Gendarme des flux migratoires
Un des principaux intérêts des grandes puissances européennes en Libye est, cependant, le rôle de gendarme contre les « flux de migration » entre l’Afrique et l’Europe qu’on veut faire jouer à ce pays. L’Italie, dirigée par Silvio Berlusconi dans une alliance avec l’extrême droite, en a conscience depuis un bon moment. Alors que des partis « post-fascistes » et ouvertement racistes (la Ligue du Nord) participent à son gouvernement, Berlusconi avait même accepté, en août 2008, de déclarer en public la « repentance » de son pays pour le colonialisme en Libye. Mais ce n’était pas désintéressé. Les « réparations » auxquelles consentit Berlusconi alors ne sont rien d’autres que des investissements italiens à long terme en Libye. De plus, le régime libyen participait, dès l’époque, à la chasse aux immigrés « indésirables » sur la Méditerranée (l’Italie aidant, en contrepartie, à améliorer la technologie de la marine libyenne). Et il acceptait le renvoi d’immigrés refoulés du sol européen par l’Italie, sur son territoire.
Jeudi 20 janvier 2011, le Parlement européen a discuté de la conclusion d’un « accord cadre avec la Libye », portant sur une coopération en matière « de relations politiques, d’immigration et d’énergie ». Les négociations ont démarré en novembre 2008. Si elles aboutissent, elles déboucheront sur le premier traité liant officiellement l’Europe à la Libye. Celui-ci officialisera alors, à l’échelle de l’Union européenne, des pratiques déjà mises en œuvre, surtout par l’Italie, comportant le renvoi de migrants en Libye.
Droits de l’homme
Appelés à donner leur avis sur les négociations conduites par le Conseil (l’exécutif de l’Union), les parlementaires européens se sont quelque peu rebiffés, ce jour-là. Les députés de Strasbourg ont ainsi marqué leurs réserves, notamment en exigeant des « garanties minimales » de la part de la Libye avant qu’un accord cadre puisse prévoir officiellement de renvoyer des migrants sur son sol. Ils demandent ainsi que le HCR (le Haut commissariat des Nations unies pour les réfugiés) puisse être présent en Libye – ce qui n’est pas le cas aujourd’hui –, et de vérifier que le renvoi forcé ne concerne pas des personnes pouvant prétendre au statut de réfugié politique. Aussi les députés européens demandent-ils des garanties minimales en matière des droits de l’homme, dans un pays dont on sait pertinemment que son régime n’en a cure.

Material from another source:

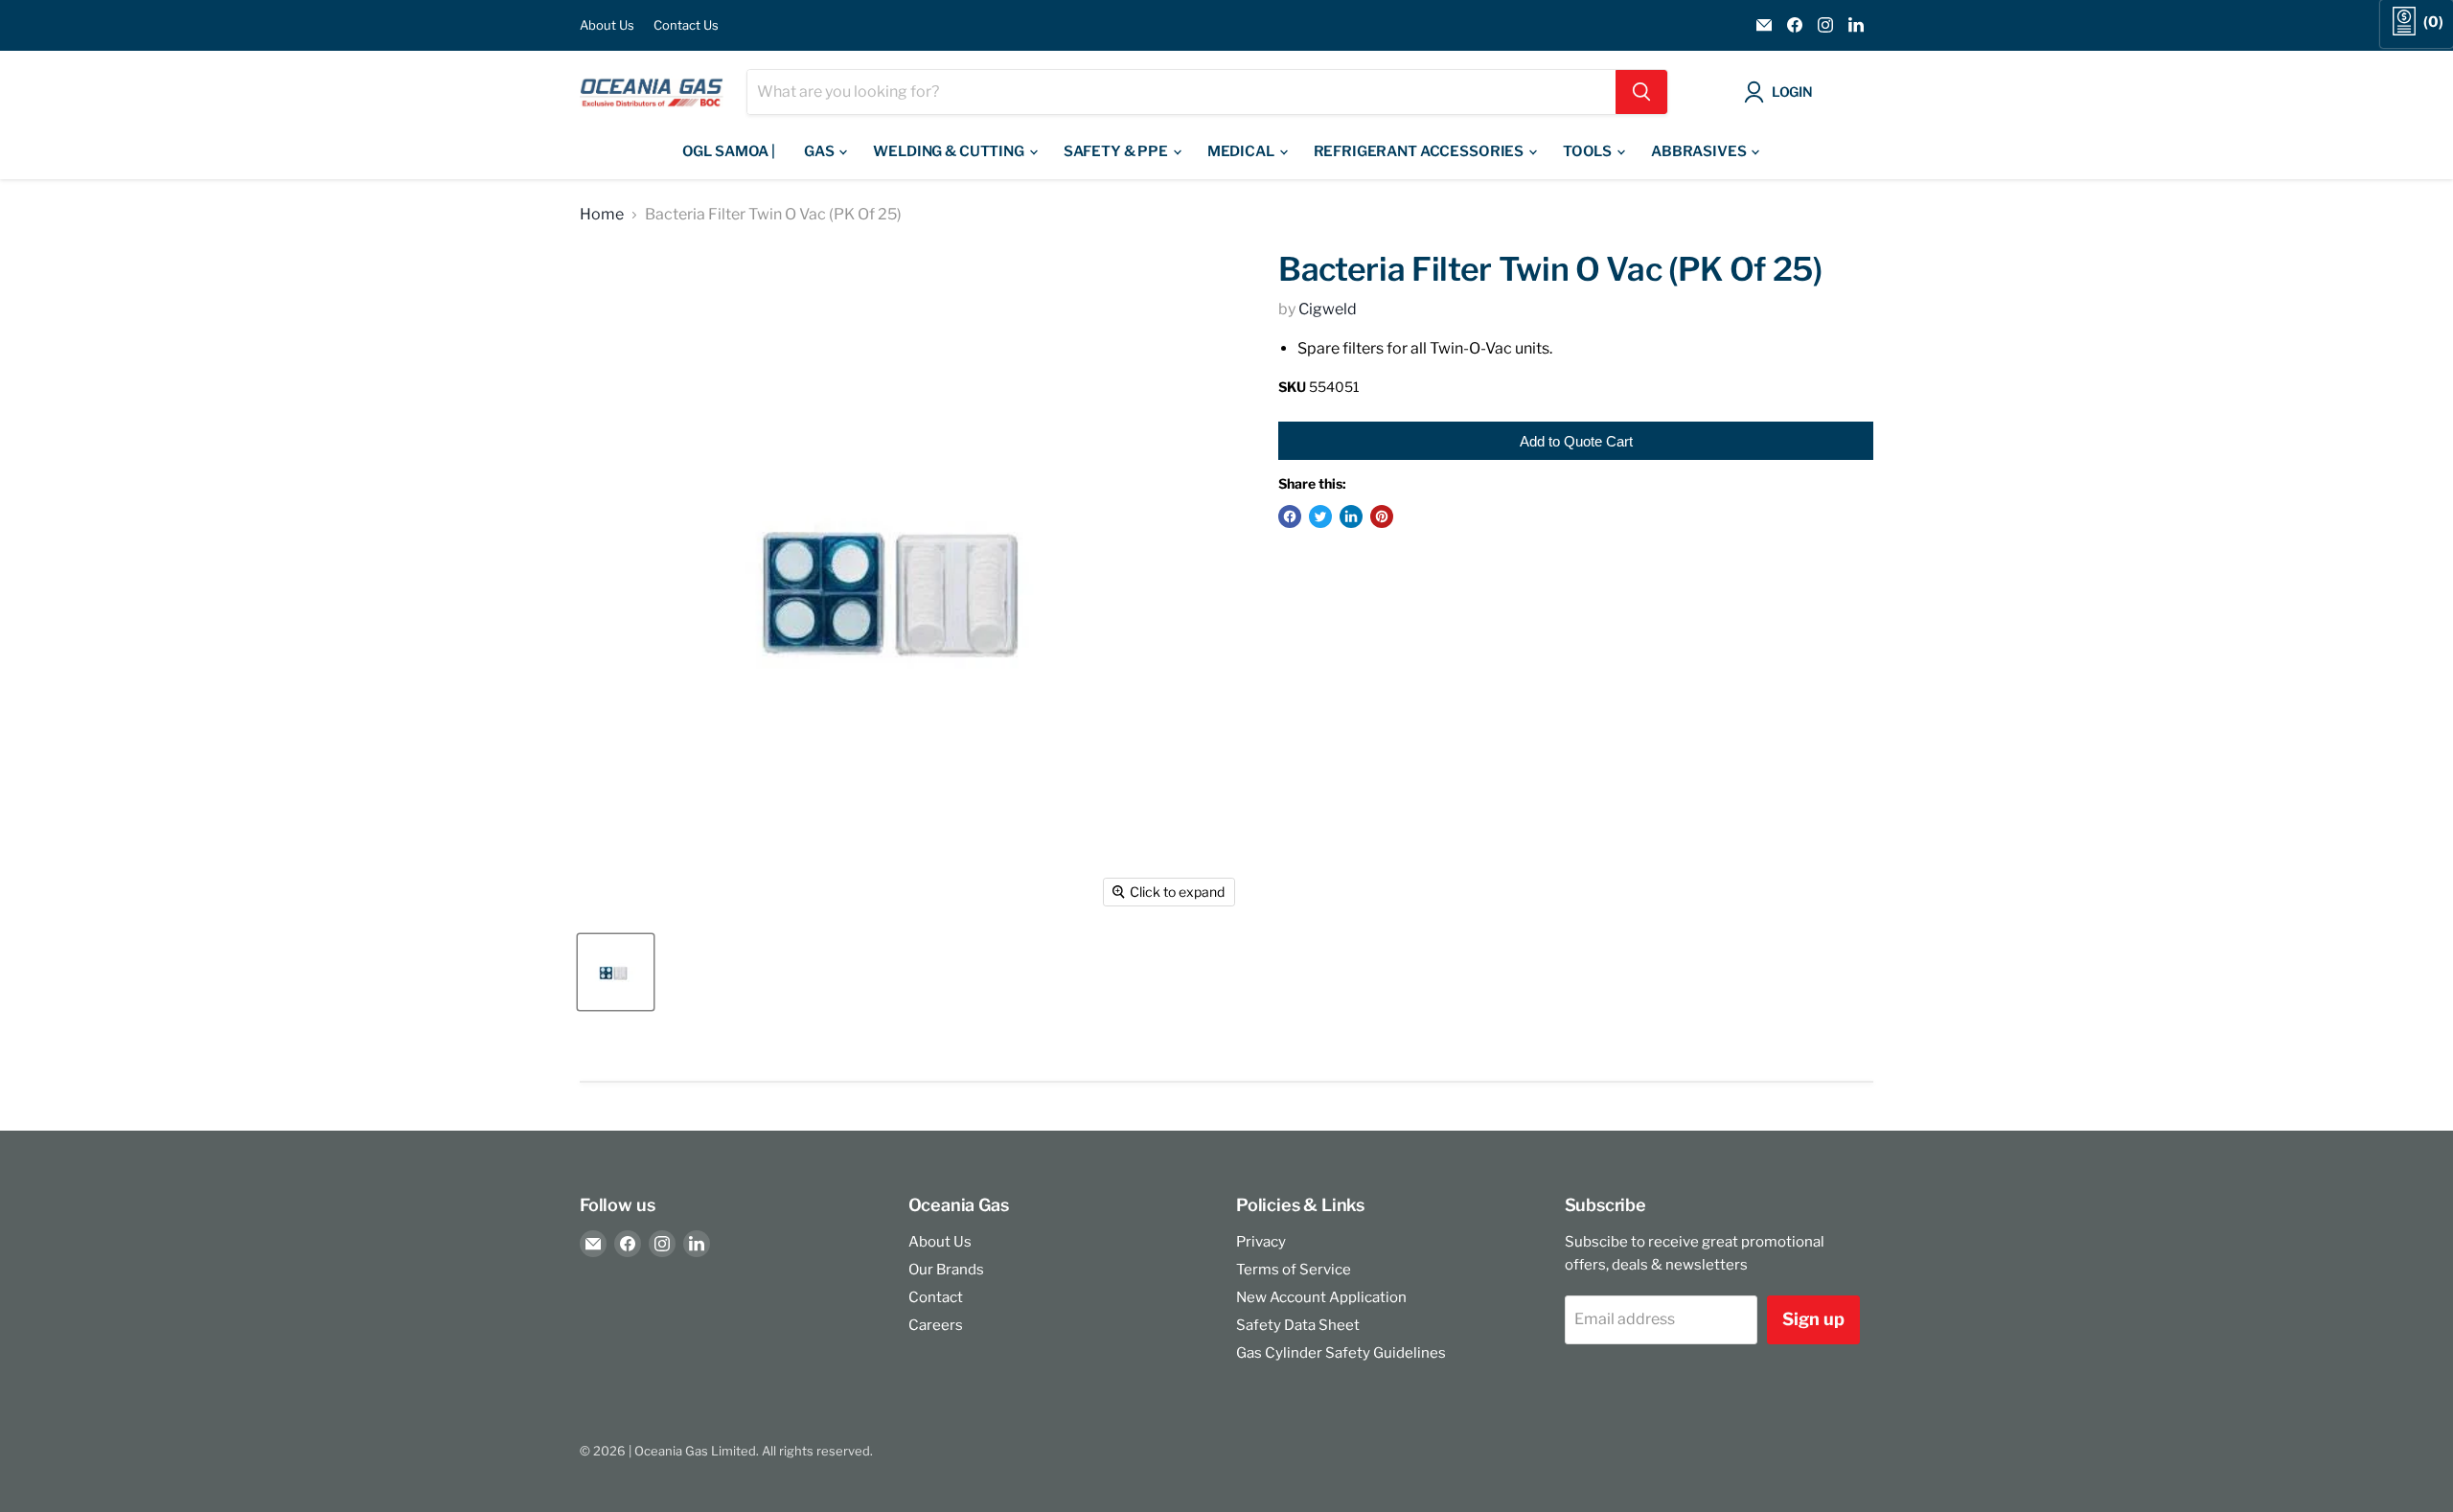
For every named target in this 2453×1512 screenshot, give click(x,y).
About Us (607, 25)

Il est trop tôt pour dire si ces exigences minimales retarderont voire empêcheront la conclusion de ce traité. Ce qui sûr, en revanche, c’est qu’il faut dénoncer – pour nous, l’opinion publique démocratique, les militants politiques, les associations antiracistes et des droits de l’homme, les militants de la solidarité internationale – toute coopération militariste ou se faisant sur le dos des migrants, avec la dictature libyenne.
Bertold du Ryon, début février 2011.